SEC. 7.Section 14581 of the Public Resources Code is amended to read:
14581.

(a)Subject to the availability of funds and in accordance with subdivision (b), the department shall expend the moneys set aside in the fund, pursuant to subdivision (c) of Section 14580, for the purposes of this section in the following manner:

(1)For each fiscal year, the department may expend the amount necessary to make the required handling fee payment pursuant to Section 14585.

(2)(A)Fifteen million dollars ($15,000,000) shall be expended annually for payments for curbside programs and neighborhood dropoff programs pursuant to Section 14549.6.

(B)The department shall withhold payments to curbside programs and neighborhood dropoff programs in any city, county, or city and county that has prohibited the siting of a certified recycling center, caused a certified recycling center to close its business, or adopted a land use policy that restricts or prohibits the siting of a certified recycling center within its jurisdiction.

(3)(A)Ten million five hundred thousand dollars ($10,500,000) may be expended annually for payments of five thousand dollars ($5,000) to cities and ten thousand dollars ($10,000) for payments to counties for beverage container recycling and litter cleanup activities, or the department may calculate the payments to counties and cities on a per capita basis, and may pay whichever amount is greater, for those activities.

(B)Eligible activities for the use of these funds may include, but are not necessarily limited to, support for new or existing curbside programs, neighborhood dropoff programs, public education promoting beverage container recycling, litter prevention, and cleanup, cooperative regional efforts among two or more cities or counties, or both, or other beverage container recycling programs.

(C)These funds shall not be used for activities unrelated to beverage container recycling or litter reduction.

(D)To receive these funds, a city, county, or city and county shall fill out and return a funding request form to the department. The form shall specify the beverage container recycling or litter reduction activities for which the funds will be used.

(E)The department shall annually prepare and distribute a funding request form to each city, county, or city and county. The form shall specify the amount of beverage container recycling and litter cleanup funds for which the jurisdiction is eligible. The form shall not exceed one double-sided page in length, and may be submitted electronically. If a city, county, or city and county does not return the funding request form within 90 days of receipt of the form from the department, the city, county, or city and county is not eligible to receive the funds for that funding cycle.

====================

**PROBLEM:** Continue the amended Section 14581 on beverage container recycling funds from the point where it stops.

**GIVEN INFORMATION:**
====================

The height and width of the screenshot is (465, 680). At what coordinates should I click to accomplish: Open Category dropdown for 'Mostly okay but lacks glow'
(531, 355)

====================

**FINAL RESULT:**
(F)For the purposes of this paragraph, per capita population shall be based on the population of the incorporated area of a city or city and county and the unincorporated area of a county. The department shall withhold payment to any city, county, or city and county that has prohibited the siting of a supermarket site, caused a supermarket site to close its business, or adopted a land use policy that restricts or prohibits the siting of a supermarket site within its jurisdiction.

(4)One million five hundred thousand dollars ($1,500,000) may be expended annually in the form of grants for beverage container recycling and litter reduction programs.

(5)(A)The department shall expend the amount necessary to pay the processing payment established pursuant to Section 14575. The department shall establish separate processing fee accounts in the fund for each beverage container material type for which a processing payment and processing fee are calculated pursuant to Section 14575, or for which a processing payment is calculated pursuant to Section 14575 and a voluntary artificial scrap value is calculated pursuant to Section 14575.1, into which account shall be deposited both of the following:

(i)All amounts paid as processing fees for each beverage container material type pursuant to Section 14575.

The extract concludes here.